市町村は事業所から受け取った過誤申し立てを国保連に送付し、過誤申し立てと同じ月に再度国保連に請求すれば差し引きされ、返金額を差し引いた給付が国保連からされます。
不正請求による要返還額とは
都道府県などの指定権者などが監査を行い、結果として指定取り消しとなった場合、自立支援給付費の請求額に誤りや不正に請求した金額があれば、返還を求めます。
単に請求額が誤っており、不正に請求した根拠が見当たらない場合には、過誤申し立てとして、差額を返還する形になります。

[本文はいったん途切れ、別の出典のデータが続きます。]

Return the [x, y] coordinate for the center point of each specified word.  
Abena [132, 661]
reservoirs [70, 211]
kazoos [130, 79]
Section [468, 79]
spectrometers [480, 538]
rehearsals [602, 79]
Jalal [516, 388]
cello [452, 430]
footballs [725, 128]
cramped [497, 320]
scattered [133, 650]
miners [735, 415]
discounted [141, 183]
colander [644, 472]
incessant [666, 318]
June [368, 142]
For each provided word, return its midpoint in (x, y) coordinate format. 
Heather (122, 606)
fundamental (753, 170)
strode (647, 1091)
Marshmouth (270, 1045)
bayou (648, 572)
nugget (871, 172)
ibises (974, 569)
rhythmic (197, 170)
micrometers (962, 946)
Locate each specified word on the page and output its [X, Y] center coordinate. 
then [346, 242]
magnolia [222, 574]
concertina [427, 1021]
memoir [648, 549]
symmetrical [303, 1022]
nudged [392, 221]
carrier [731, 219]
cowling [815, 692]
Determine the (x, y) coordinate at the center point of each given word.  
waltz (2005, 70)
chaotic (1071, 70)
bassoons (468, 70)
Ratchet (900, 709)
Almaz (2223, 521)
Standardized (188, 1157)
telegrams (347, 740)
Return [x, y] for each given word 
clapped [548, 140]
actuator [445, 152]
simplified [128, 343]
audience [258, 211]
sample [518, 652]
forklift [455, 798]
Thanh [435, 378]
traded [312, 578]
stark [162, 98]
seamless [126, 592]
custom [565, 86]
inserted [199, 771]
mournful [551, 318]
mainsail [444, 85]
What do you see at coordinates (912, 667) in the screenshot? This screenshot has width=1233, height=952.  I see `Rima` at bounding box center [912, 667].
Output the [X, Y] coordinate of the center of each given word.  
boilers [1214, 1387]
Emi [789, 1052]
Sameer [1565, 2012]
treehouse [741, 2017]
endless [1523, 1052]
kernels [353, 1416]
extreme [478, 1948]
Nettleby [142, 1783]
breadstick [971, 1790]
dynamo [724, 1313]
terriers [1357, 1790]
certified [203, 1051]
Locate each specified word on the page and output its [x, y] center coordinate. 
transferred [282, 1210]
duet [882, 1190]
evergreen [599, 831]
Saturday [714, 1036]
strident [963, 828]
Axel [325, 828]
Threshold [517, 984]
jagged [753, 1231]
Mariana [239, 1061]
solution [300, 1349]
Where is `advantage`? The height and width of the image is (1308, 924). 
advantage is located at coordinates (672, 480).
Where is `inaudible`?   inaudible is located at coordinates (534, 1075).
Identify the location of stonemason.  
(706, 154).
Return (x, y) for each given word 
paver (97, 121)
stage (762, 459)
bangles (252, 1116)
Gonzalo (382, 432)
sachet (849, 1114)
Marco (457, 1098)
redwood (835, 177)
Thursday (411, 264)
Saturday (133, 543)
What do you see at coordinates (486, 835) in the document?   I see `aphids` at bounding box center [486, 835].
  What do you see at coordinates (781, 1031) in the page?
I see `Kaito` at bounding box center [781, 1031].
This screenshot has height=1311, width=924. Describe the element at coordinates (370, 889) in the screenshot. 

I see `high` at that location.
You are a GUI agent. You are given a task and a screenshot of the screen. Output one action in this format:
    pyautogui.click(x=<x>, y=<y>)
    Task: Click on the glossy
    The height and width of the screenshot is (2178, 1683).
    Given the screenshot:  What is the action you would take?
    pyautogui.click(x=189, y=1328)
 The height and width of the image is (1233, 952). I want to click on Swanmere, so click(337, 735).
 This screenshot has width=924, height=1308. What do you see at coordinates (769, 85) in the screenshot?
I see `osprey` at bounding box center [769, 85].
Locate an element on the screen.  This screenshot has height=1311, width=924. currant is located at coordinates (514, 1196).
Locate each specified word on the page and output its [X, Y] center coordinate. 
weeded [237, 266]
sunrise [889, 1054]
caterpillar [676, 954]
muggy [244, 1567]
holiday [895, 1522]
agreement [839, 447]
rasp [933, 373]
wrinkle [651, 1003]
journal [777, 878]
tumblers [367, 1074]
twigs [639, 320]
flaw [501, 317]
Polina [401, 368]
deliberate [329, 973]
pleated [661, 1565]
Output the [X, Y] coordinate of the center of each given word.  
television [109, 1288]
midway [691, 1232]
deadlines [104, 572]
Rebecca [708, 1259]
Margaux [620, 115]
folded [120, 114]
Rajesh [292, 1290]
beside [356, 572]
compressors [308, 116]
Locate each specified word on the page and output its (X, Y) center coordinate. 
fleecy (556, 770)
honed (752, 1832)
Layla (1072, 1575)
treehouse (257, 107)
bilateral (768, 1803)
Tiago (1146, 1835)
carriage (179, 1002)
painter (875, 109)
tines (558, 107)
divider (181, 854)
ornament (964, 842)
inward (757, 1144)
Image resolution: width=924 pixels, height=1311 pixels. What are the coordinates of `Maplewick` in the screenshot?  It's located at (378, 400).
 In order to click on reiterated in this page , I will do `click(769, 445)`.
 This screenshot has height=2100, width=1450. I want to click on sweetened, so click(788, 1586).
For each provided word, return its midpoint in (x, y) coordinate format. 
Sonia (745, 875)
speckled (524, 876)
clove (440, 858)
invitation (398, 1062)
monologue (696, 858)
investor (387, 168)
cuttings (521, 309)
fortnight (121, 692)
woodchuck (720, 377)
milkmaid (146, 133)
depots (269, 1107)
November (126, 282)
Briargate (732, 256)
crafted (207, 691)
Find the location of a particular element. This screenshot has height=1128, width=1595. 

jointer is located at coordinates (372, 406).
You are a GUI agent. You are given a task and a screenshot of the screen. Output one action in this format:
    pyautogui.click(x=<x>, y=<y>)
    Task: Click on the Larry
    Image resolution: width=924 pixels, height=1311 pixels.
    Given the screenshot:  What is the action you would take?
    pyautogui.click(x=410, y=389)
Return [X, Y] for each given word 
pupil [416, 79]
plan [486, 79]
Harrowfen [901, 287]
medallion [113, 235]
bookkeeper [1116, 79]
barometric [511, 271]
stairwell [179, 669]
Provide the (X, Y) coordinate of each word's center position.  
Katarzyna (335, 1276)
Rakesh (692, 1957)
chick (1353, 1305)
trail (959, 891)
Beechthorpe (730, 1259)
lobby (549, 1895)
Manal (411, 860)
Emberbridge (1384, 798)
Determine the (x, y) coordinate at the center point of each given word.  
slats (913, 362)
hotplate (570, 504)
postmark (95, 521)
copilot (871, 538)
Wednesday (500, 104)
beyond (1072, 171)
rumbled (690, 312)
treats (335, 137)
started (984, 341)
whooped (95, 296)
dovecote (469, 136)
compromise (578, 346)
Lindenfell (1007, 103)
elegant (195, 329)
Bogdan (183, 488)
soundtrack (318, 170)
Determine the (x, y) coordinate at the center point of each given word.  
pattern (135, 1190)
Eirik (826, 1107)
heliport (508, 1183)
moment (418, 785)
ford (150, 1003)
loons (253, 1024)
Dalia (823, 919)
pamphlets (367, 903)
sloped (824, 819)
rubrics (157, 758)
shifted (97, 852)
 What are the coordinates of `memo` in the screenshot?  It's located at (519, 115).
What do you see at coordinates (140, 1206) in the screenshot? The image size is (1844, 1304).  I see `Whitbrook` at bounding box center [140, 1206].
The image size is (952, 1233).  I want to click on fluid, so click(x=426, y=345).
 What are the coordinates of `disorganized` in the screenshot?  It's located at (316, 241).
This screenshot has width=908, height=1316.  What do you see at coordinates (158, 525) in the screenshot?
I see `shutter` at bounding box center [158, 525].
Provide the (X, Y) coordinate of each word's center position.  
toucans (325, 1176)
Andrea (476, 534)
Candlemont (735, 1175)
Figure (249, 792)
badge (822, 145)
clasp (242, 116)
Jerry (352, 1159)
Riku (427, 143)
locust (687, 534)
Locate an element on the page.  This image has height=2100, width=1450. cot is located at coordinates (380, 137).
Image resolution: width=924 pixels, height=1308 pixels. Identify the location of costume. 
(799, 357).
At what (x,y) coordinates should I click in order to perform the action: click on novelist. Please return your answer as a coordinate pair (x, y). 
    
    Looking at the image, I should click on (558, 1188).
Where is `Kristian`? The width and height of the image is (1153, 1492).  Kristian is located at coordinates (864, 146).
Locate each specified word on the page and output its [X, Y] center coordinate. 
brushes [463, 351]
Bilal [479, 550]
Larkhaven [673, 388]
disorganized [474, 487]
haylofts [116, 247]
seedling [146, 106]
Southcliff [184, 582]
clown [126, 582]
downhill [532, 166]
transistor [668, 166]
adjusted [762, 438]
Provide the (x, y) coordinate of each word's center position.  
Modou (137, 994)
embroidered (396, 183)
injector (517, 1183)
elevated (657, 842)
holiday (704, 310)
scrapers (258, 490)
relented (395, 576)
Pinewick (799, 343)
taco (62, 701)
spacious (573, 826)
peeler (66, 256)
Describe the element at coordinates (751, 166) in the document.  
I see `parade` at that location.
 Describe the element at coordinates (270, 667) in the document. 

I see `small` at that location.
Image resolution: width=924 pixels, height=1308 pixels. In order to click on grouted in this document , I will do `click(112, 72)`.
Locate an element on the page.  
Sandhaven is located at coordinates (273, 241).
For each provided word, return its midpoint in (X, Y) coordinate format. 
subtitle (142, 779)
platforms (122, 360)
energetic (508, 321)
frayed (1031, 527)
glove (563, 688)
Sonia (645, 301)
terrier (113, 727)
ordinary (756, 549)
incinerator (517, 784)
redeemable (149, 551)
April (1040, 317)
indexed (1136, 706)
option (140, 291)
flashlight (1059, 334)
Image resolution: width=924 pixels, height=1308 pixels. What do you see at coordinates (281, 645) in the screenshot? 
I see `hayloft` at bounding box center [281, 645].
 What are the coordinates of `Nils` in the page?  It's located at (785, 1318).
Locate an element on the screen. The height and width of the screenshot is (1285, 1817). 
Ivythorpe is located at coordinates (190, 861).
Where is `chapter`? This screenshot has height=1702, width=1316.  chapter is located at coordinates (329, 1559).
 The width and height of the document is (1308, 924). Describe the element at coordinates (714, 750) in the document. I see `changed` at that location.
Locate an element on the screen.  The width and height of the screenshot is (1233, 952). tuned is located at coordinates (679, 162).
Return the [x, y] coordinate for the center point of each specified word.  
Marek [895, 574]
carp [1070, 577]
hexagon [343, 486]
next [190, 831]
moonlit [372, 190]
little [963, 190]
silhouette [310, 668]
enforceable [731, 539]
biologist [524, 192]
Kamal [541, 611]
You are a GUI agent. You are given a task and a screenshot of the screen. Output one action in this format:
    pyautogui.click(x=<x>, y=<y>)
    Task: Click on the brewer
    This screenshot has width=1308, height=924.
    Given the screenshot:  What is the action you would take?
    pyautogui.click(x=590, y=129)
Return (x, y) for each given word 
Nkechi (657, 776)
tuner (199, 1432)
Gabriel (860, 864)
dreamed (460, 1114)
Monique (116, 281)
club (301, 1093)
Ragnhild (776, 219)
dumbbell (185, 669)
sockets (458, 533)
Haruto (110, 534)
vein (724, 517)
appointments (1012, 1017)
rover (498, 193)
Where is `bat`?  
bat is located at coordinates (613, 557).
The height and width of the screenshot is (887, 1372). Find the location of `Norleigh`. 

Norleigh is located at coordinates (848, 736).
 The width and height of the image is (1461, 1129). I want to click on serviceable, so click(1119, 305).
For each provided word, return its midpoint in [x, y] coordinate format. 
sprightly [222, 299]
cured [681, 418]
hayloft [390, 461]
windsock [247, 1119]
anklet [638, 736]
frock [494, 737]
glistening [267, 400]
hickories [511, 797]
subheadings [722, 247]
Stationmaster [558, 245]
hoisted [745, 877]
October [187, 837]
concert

利用者が利用していない日に請求していたり、サービス管理責任者が実際はいないのにいるように装って減算を適用しなかったりした場合には、不正と認定され、そのことが効力の一時停止や取り消しの措置につながります。この場合不正請求額と認定されると、40%の加算金が付きます。この40%、なぜその割合かは、障害者総合支援法第8条に書いてあります。これ、ずーと払わないと督促され、さらに督促期限の翌日から年利何パーセントとかの追徴金が付きます。
過誤と不正請求の違いは
簡単に言って監査で不正と認定されない範囲では、例えば運営指導で指摘され、「勘違いしていました、すぐに過誤します。」とか回答すれば、その分まではまー不正とはならないかなと・・・。ただしそう回答しながら直さず、さらに誤った請求を続けていると、
「あれっ、是正する意識はあるのかな」という疑問を都道府県などの担当者に抱かせます。そうなると一段上の状況に行く可能性も出てくるわけです。
まー、部外者のしかも初心者の考えですが、監査って行政側でも手続きが大変だし記者発表もしなくちゃならないし、相手方が審査請求や取り消し訴訟を起こすリスクもあるわけで、できればきちんと過誤申立で対応して、制度理解を深めてもらえばありがたいところなのかなとも思うのですが…。どうでしょう?